→ **REQUIRED WORK**
[1] In the minimum wage article, what change to the federal minimum wage did President Obama propose?
[2] Please carry on the minimum wage article past its last sentence.

But it's leaving many small business owners in Schuylkill County wondering just how they'll balance their bottom line.

The Augustines have been serving up pizza with their special homemade sauce for several years along Centre Street in Pottsville. The North Centre Pizzeria owners say they charge a moderate price for their products, but the president's plan to increase minimum wage. Could change all of that.

"It`s going to hurt us, it`s going to hurt everyone in town, if you don`t like paying the price that you`re paying for pizza now, it`s going to go up another $1.50 to $2.00," said owner John Augustine.

President Obama revealed in his State of the Union Address his plans to increase federal minimum wage from $7.25 to $9.00 an hour - something that's welcomed by many trying to support families.

"I think it`s great that they`d be raising it, people could really use the money," said Norma Secara of Tuscarora.

Augustine has a help wanted sign in the front window here in but says if the wage hike becomes a reality in 2015, he wouldn't be hiring.

Robert Carl works with more than 900 small businesses at the Schuylkill County Chamber of Commerce and agrees this plan could destroy jobs.

→ **GIVEN MATERIAL**
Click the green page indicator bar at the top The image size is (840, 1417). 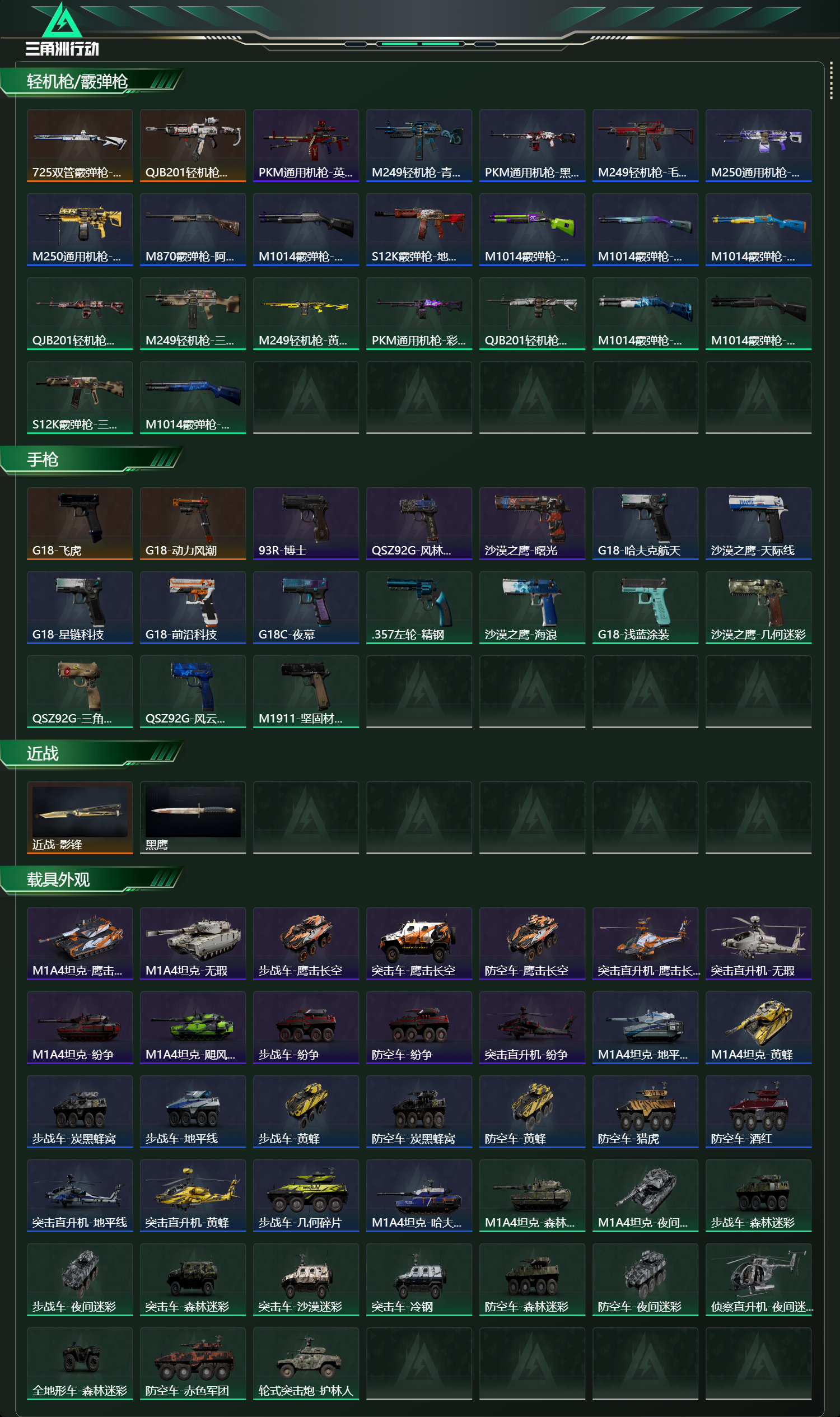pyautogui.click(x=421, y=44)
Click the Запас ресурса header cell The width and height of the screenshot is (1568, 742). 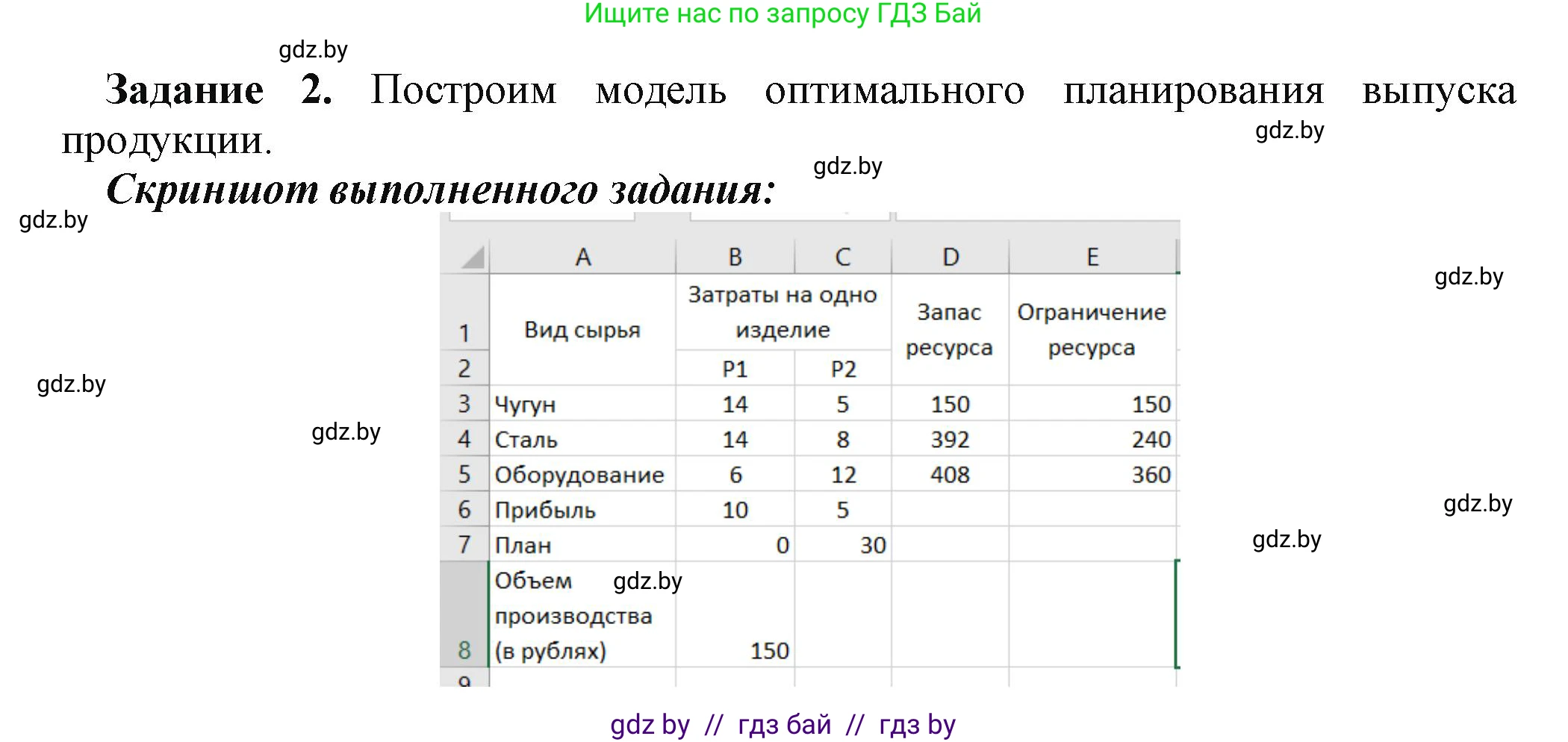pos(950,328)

→ **WRITTEN RESPONSES**
[1] He proposed raising it from $7.25 to $9.00 an hour.

[2]
"It could be a job killer, in some situations it could be a job killer," said Executive Director Carl.

Business leaders in the Pottsville area say this possible hike in the minimum wage could also hurt businesses that pay above that rate, having a negative effect on the economy.

"The way most businesses do, they would change their whole pay structure, so again, it`s a bumping effect, that most likely most people`s wages would to adjust for the minimum wage," said Carl.

Here at Sarge's Soup and Sandwiches, they've already taken a hit over the past few years. They used to have nine employees.

"Now I`m down to three, I`m down to three employees, and it hurts, it puts the burden on the owners," said owner Daniel Sarge.

He says can't imagine what the future holds if he's forced to increase his pay higher than what he can afford.